Now that “ducking” is being popularized in boxing this year by Floyd Mayweather and David Haye, let’s take a look back at one of the biggest ducks in boxing history – when Riddick Bowe and Rock Newman engineered the dodge of Lennox Lewis in the 90’s…

Back in ’92, Holyfield, Bowe, Lewis and Ruddock signed to take part in a mini-tournament to settle the heavyweight succession.

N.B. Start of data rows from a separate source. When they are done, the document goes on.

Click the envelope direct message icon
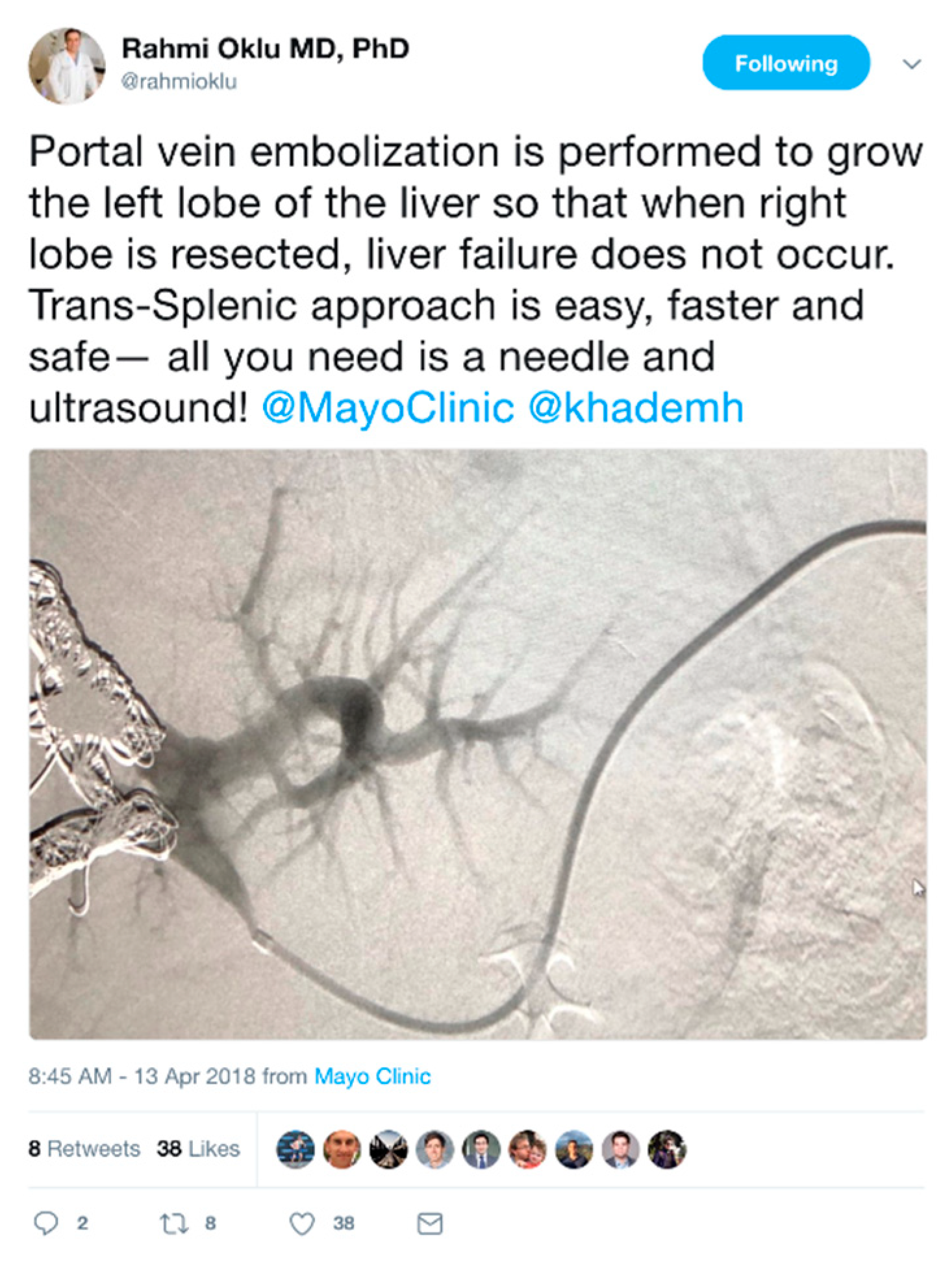This screenshot has height=1264, width=952. [430, 1224]

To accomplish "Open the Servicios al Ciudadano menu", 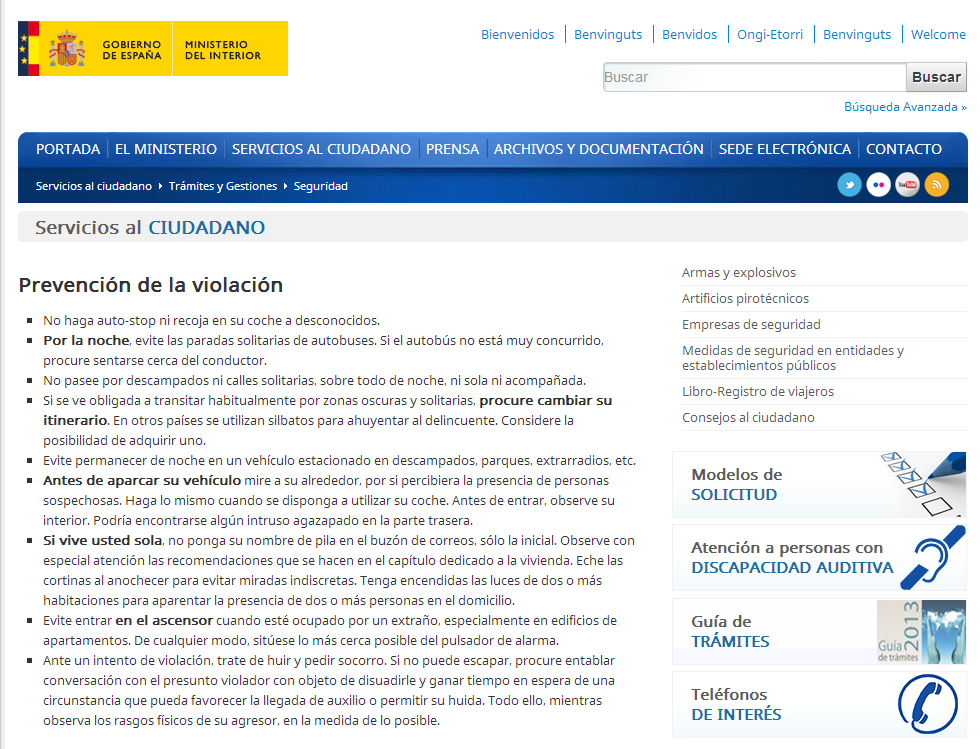I will [321, 149].
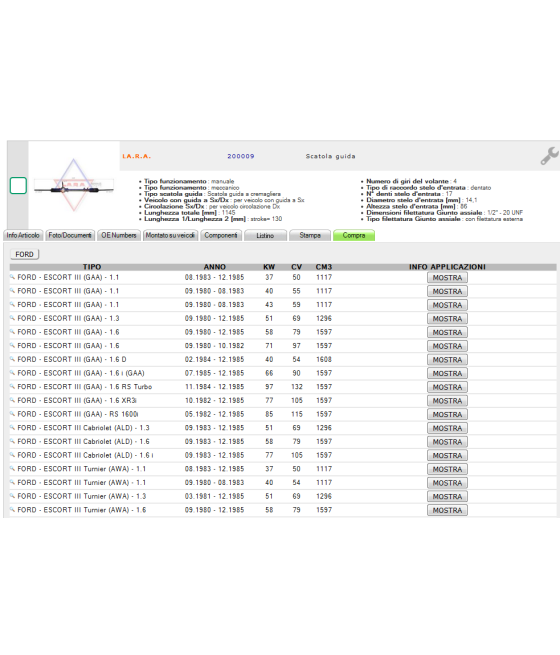
Task: Open the OE Numbers tab
Action: [x=119, y=236]
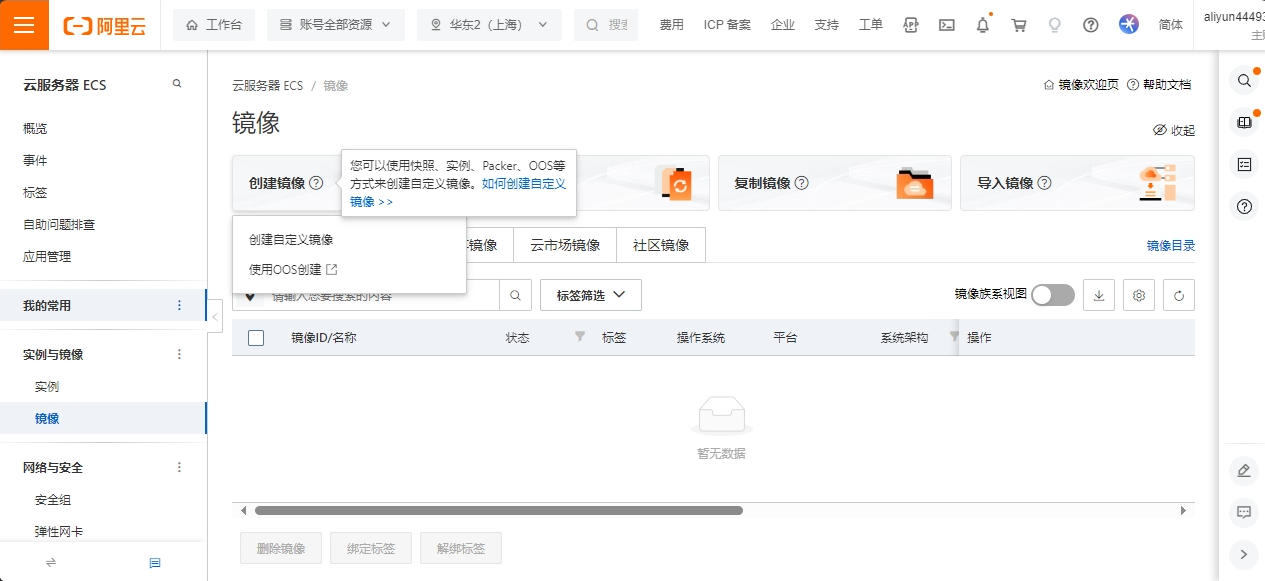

It was not a binding contract but a letter of intent for the winners of Bowe-Holyfield and Lewis-Ruddock to meet in a final showdown in 1993.

Before Bowe even won the titles from Holyfield on November 13, 1992 (Lewis had KO’ed Ruddock two weeks earlier on October 31), Bowe’s manager Rock Newman dropped clear hints their first title defense might not involve Lewis, but a date with George Foreman in China.

Bowe infamously tossed the WBC belt (a replica belt recently bought from Holyfield) into a trash bin at a press event in London in December before the WBC could strip him for refusing to box Lewis. (Team Bowe actually retreived that toy belt out of the bin and saved it after the cameras were turned off.)

Bowe wound up making his first defense in February against the badly faded Michael Dokes and then his second in May against another set up – Jesse Ferguson.

HBO wanted to make Bowe vs. Lewis and reportedly offered $32 million to the two sides. Newman initially offered Lewis’s manager $3 million of the total, which equated to an absurd 90-10% split. The next suggestion from the Bowe camp was $2 million to Lewis to fight on the undercard of Bowe’s first WBA/IBF defense (with promise to Lewis to be Bowe’s second defense.) Maloney did not accept, citing distrust that Bowe’s camp had already broken their word once after the Ruddock fight.

Another plan was both Lewis and Bowe would get $5 million each, with the winner to get an additional fortune from the $32 million pot – and the loser gets training expenses.

Eventually, Newman evolved the plan to winner take all of the $32 million purse. Maloney told Newman he would first have to discuss this risky option with Lennox. Lennox eagerly agreed, according to Maloney. The next day Maloney faxed an acceptance of the winner take all option back to Newman. “I never had a word back from him,” Maloney stated in the book “Lennox Lewis Champion” by Ken Gorman.

Two years later in June of ’94, Lewis and Bowe would actually sign a deal for Lewis to defend against Bowe in Las Vegas in March of 1995, after Lewis made his mandatory defense against #1 contender Oliver McCall in September ’94.

Of course, those plans – and the last chance to make a Lewis-Bowe professional world title fight – went up in smoke when McCall’s right hand knocked out Lewis for the WBC title in London.
Bowe and Lewis would never meet as professionals for a rematch of their 1988 Olympic gold medal final in Seoul, Korea which was won on a second-round stoppage by Lewis.